Though now considered a cult film classic, garnering both fan and industry praise, at the time of its release “Peeping Tom” was ravaged by British critics and considered immensely controversial, in part to having some of the first scenes of nudity ever in a British film production. One called it, “The sickest and filthiest film I remember seeing,” while another famously quipped, “The only really satisfactory way to dispose of “Peeping Tom” would be to shovel it up and flush it swiftly down the nearest sewer. Even then the stench would remain.” Needless to say, Michael Powell’s story of a disturbed killer did not take to the majority as Hitchcock’s “Psycho” did the very same year and, in fact, cost him his career for twenty years.

But, thankfully, “Peeping Tom” was revived for a whole new generation in part to the dedication of one of cinema’s greatest directors- Martin Scorsese.

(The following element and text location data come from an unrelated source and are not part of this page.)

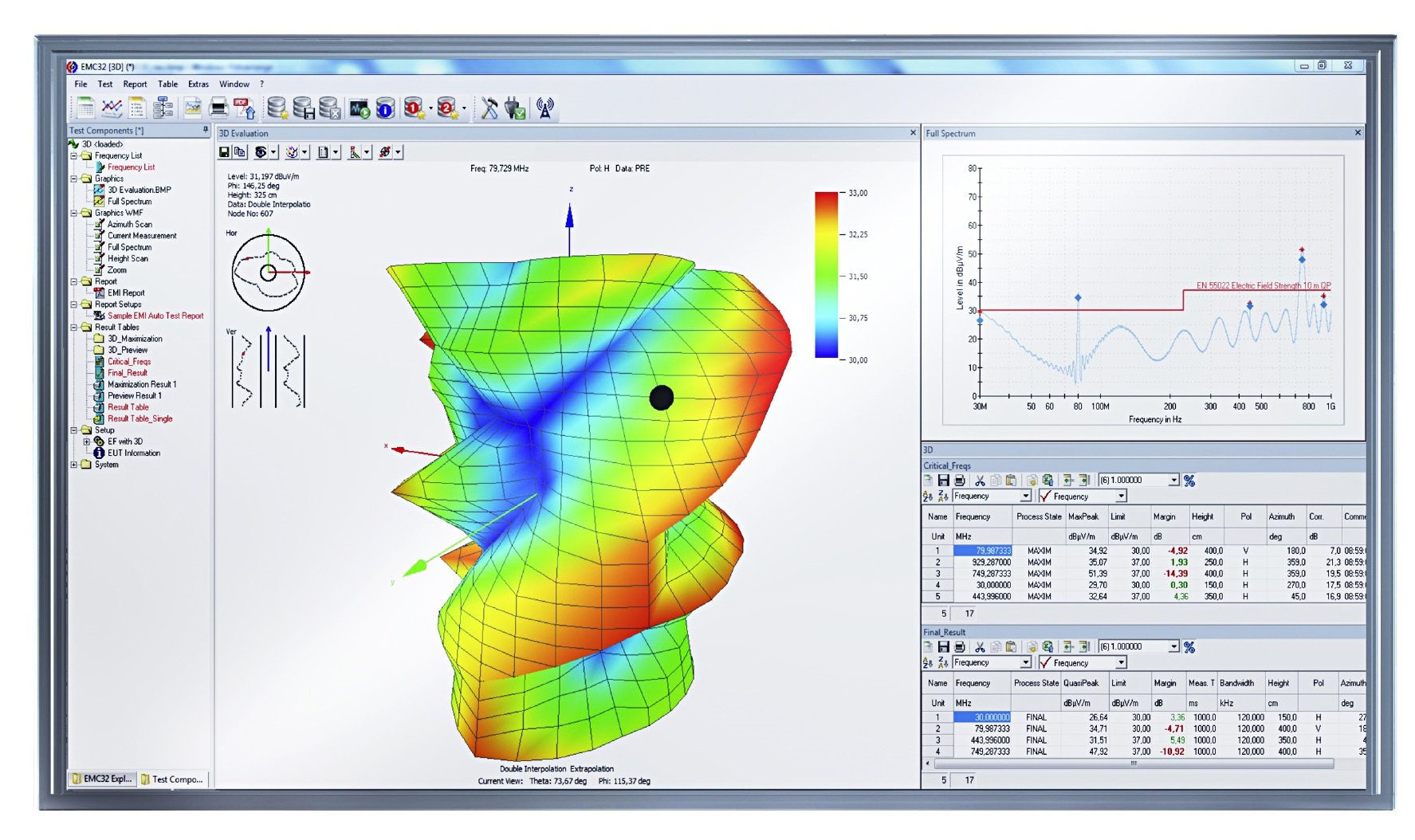Viewport: 1415px width, 840px height.
Task: Open the Extras menu
Action: pos(198,84)
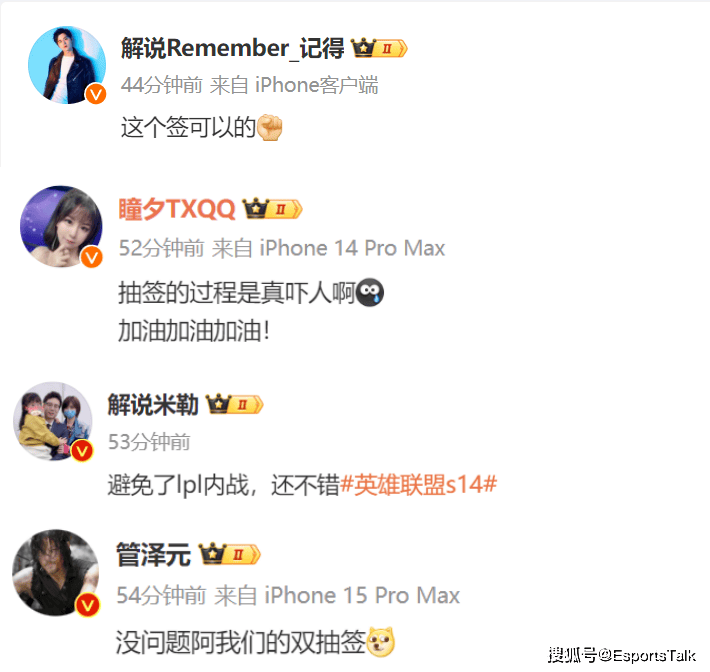This screenshot has width=710, height=672.
Task: Click the crown badge beside 解说米勒
Action: 235,404
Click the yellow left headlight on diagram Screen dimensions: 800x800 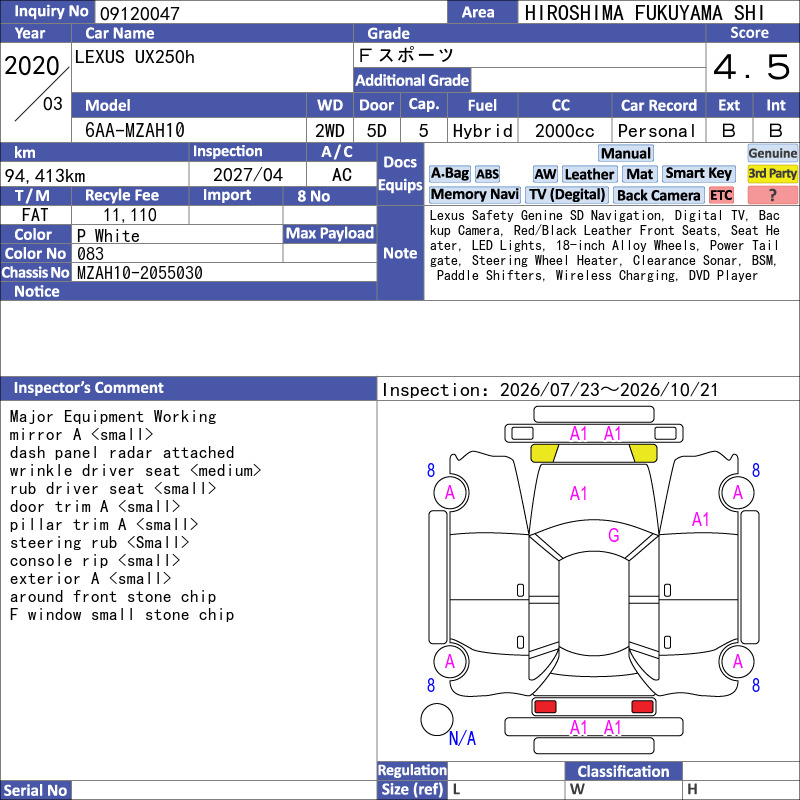pos(544,453)
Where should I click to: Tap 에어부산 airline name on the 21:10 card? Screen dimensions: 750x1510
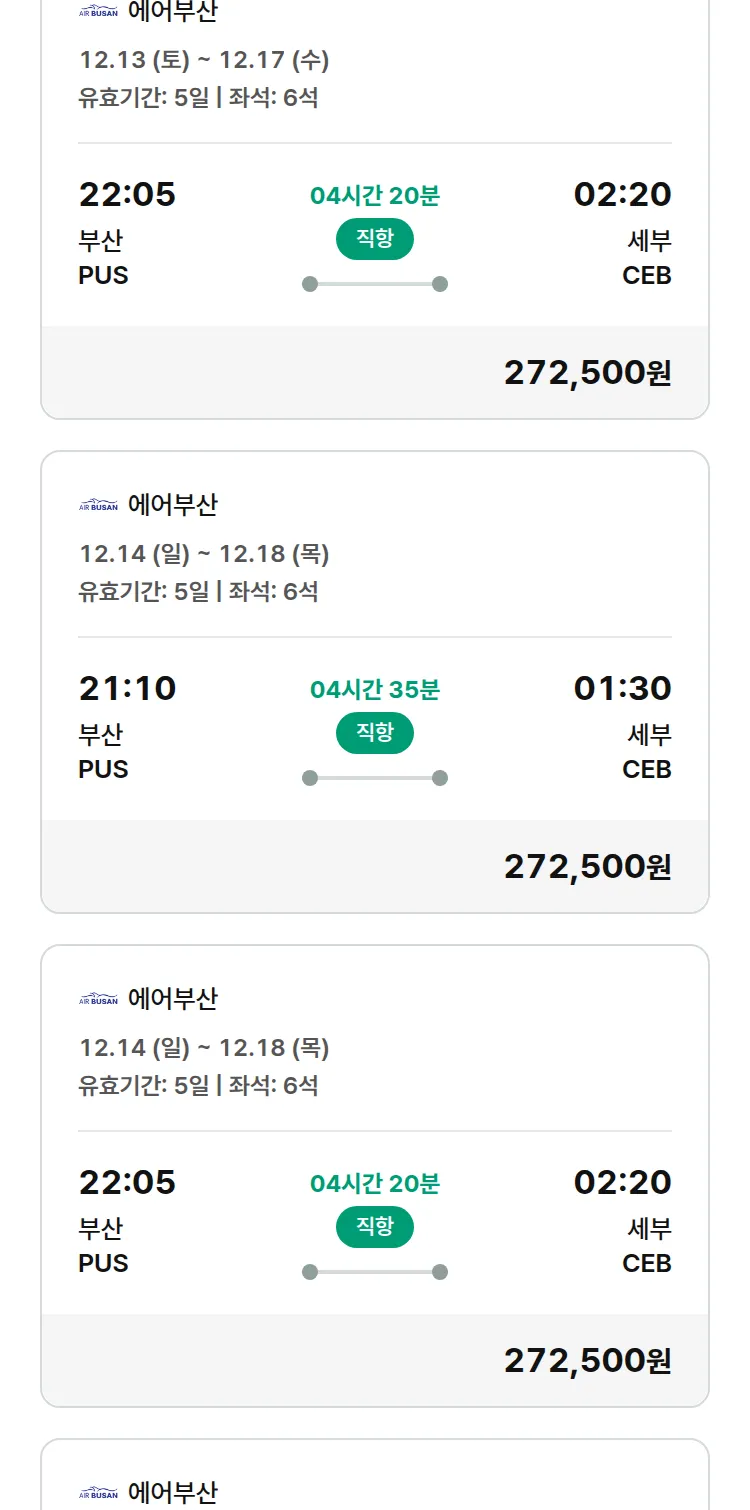(173, 505)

In 1970, a whole decade after the film’s initial release and condemnation, ”Peeping Tom” had become a fascination for up-and-coming filmmakers and a friend of Scorsese’s showed him a 35mm color uncut print of the film, wowing the young director. After gathering influence from the film and becoming famous for his own “Taxi Driver,” where De Niro’s Travis Bickle  certainly has a bit of Mark Lewis in him, Scorsese was approached by Corinth Films, a New York distributor, and asked for a sum of $5000 to give “Peeping Tom” a wider re-release. Without hesitation, Scorsese gladly payed and one of his favorite films finally reached a wider audience and great acclaim.  Upon its resurgence into popular culture, director Michael Powell wrote in his autobiography, ”I make a film that nobody wants to see and then, thirty years later, everybody has either seen it or wants to see it.”

One of the reasons the film has gained so much acclaim, besides being a stable of the psychological thriller genre, is how it, in many way, puts a mirror up to its viewing audience and questions if, by watching a man lose himself to voyeurism, we are any better. How can we watch violence, even when simulated, a sit unmoved and desensitized? What becomes of a generation that grows up like this-finding it all a game?

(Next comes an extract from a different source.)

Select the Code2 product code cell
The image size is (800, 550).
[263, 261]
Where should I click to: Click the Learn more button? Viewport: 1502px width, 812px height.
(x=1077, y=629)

Also, Mark represents the a darker side of film making, were we manipulate situations to gain the best result of terror. In one scene, Mark kills an extra for the motion picture he’s camera assistant on and places her body in a truck, which he knows the lead actress will have to open in the next scene filmed. When the scene comes and the trunk is opened, Mark films the true terror on the actress’s face, getting the very result he was hoping for.

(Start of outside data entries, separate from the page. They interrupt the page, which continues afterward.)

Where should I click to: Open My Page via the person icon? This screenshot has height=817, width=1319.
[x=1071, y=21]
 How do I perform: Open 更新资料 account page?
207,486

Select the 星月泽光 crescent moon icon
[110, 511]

In the book, “Scorsese on Scorsese,” the famous director mentions that people can learn everything they need to know about directing from the films “8 1/2″ by Federico Fellini and Powell’s “Peeping Tom. He says, “I have always felt that “Peeping Tom” and “8½” say everything that can be said about film-making, about the process of dealing with film, the objectivity and subjectivity of it and the confusion between the two. “8½” captures the glamour and enjoyment of film-making, while “Peeping Tom” shows the aggression of it, how the camera violates… From studying them you can discover everything about people who make films, or at least people who express themselves through films.”

A tense and untamed thriller, once marred for being ahead of its time, “Peeping Tom” has come to be considered one of the greatest character portrayals of madness we have in cinema and rightly so. As fresh and chilling as when it was first made, it will make you look at filmmaking like you never have before and that influence will never again be forgotten.